EXCERPTED TEXT:
In 1995, the link between the Guildford and Crawley stations was broken, as Allied lost the Guildford licence. UKRD won the franchise - set to go on air in April 1996 - brought forward by seven months by agreement.

UKRD, led by Mike Powell, wanted to revive the station - and from 1 September 1995 it resumed broadcasting, as a skeleton service, on 96.4FM and 1476 AM to assist in a full launch.

On 29 December 1995, the station moved into Dolphin House, North Street, Guildford - ending twelve years at the Friary - and on 4 January 1996 the new UKRD stations launched, splitting frequencies:
1. 1476 MW became County Sound in its original style
2. 96.4 became Eagle Radio appealing more to a younger audience.

In 1999, County Sound moved to its last frequency of 1566 MW. In its last years, the MW station became increasingly a jukebox with Steve Dean on a Sunday morning, and the main live presenter Dave Johns who both left before Christmas of 2011. Original presenter Simon Cummings died in December 1996 after suffering a long illness.

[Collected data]

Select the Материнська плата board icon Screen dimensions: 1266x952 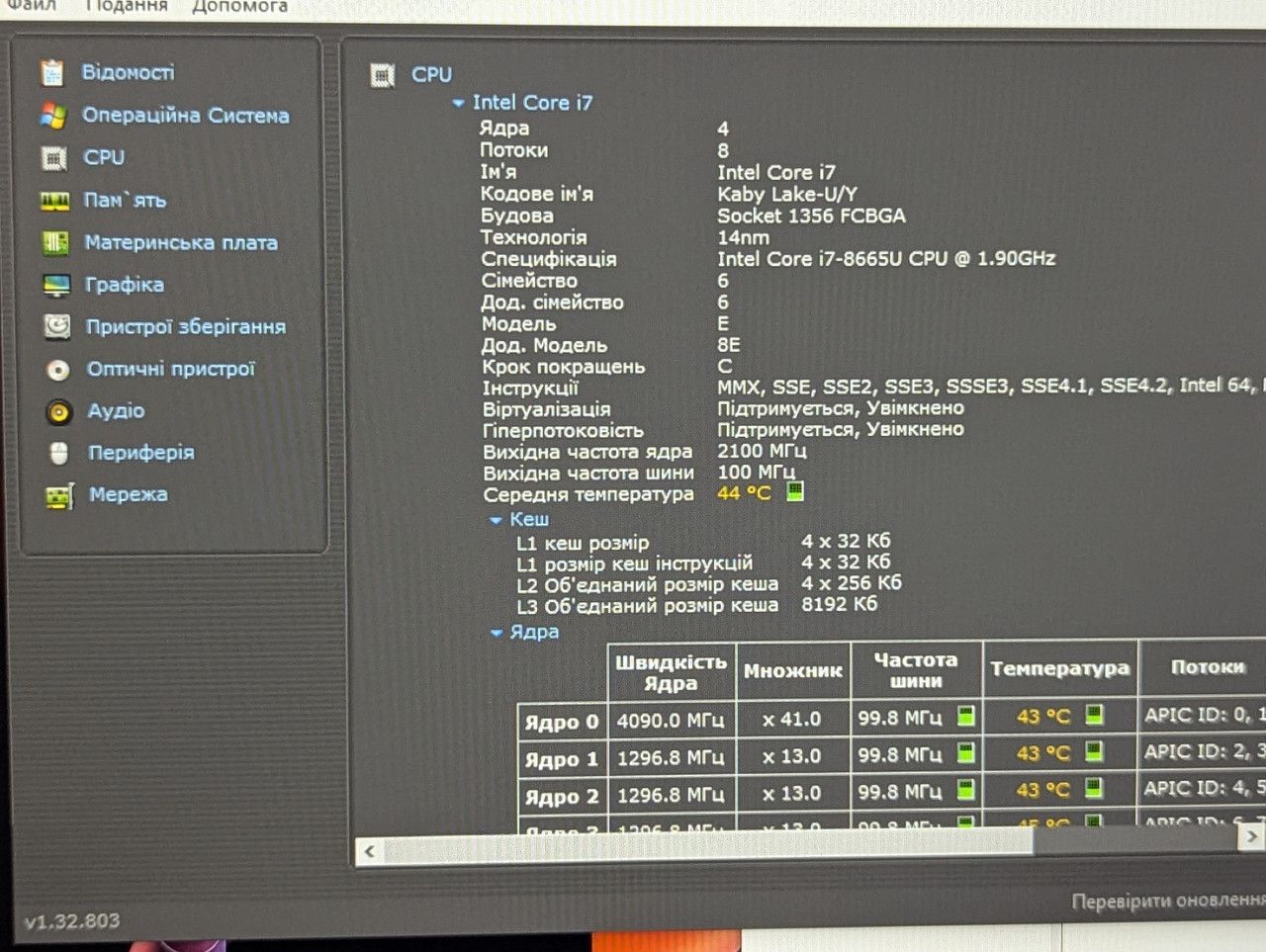coord(55,243)

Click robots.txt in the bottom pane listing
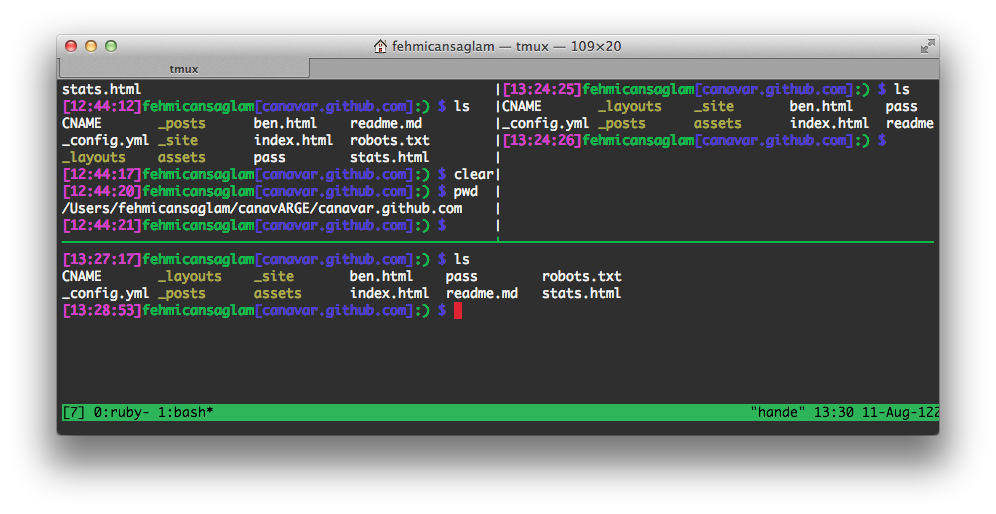click(581, 276)
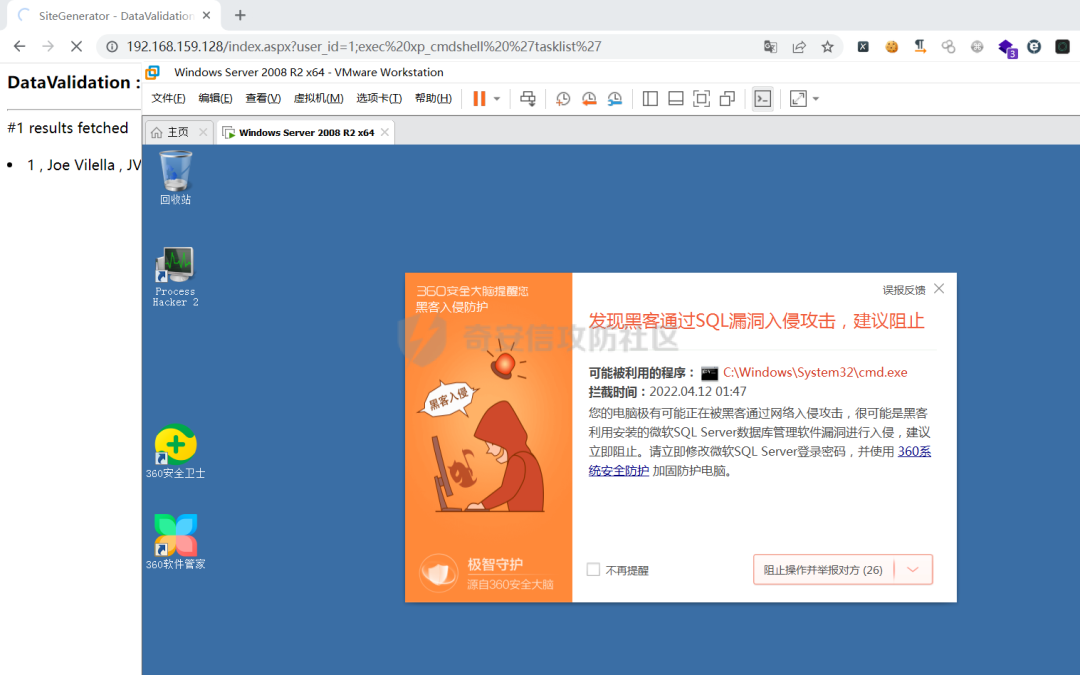Click the 误报反馈 link in the alert

coord(904,289)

ACTIVITY A:
In the County Sound radio history text, where did the station move on 29 December 1995?
ACTIVITY B:
Say whether each statement agrees with the County Sound radio history text, giving yes or no with the deciding words quoted: (i) UKRD was led by Mike Powell. (ii) The 96.4 frequency became County Sound in its original style. (iii) County Sound moved to 1566 MW in 1999.
ACTIVITY C:
Pick up the County Sound radio history text after its last sentence and carry it forward.

WRITTEN RESPONSE A:
Dolphin House, North Street, Guildford.

WRITTEN RESPONSE B:
(i) Yes: "UKRD, led by Mike Powell, wanted to revive the station"
(ii) No: "96.4 became Eagle Radio appealing more to a younger audience."
(iii) Yes: "In 1999, County Sound moved to its last frequency of 1566 MW."

WRITTEN RESPONSE C:
For 20 months from 2 April 2012, the older-track focus of station continued as "Eagle Extra" which relayed 'The Peter Gordon Breakfast show' from Eagle Radio. In December 2014, its 1566 MW licence/bandwidth was sold to Premier Christian Radio which has become one of several AM relays in south-east England of its London-HQ broadcasts, which are more widely available on DAB.

==Further advertising==
County Sound Radio also advertised with Matchbox toys, a van in the station's livery being released as part of Matchbox's Super Kings line.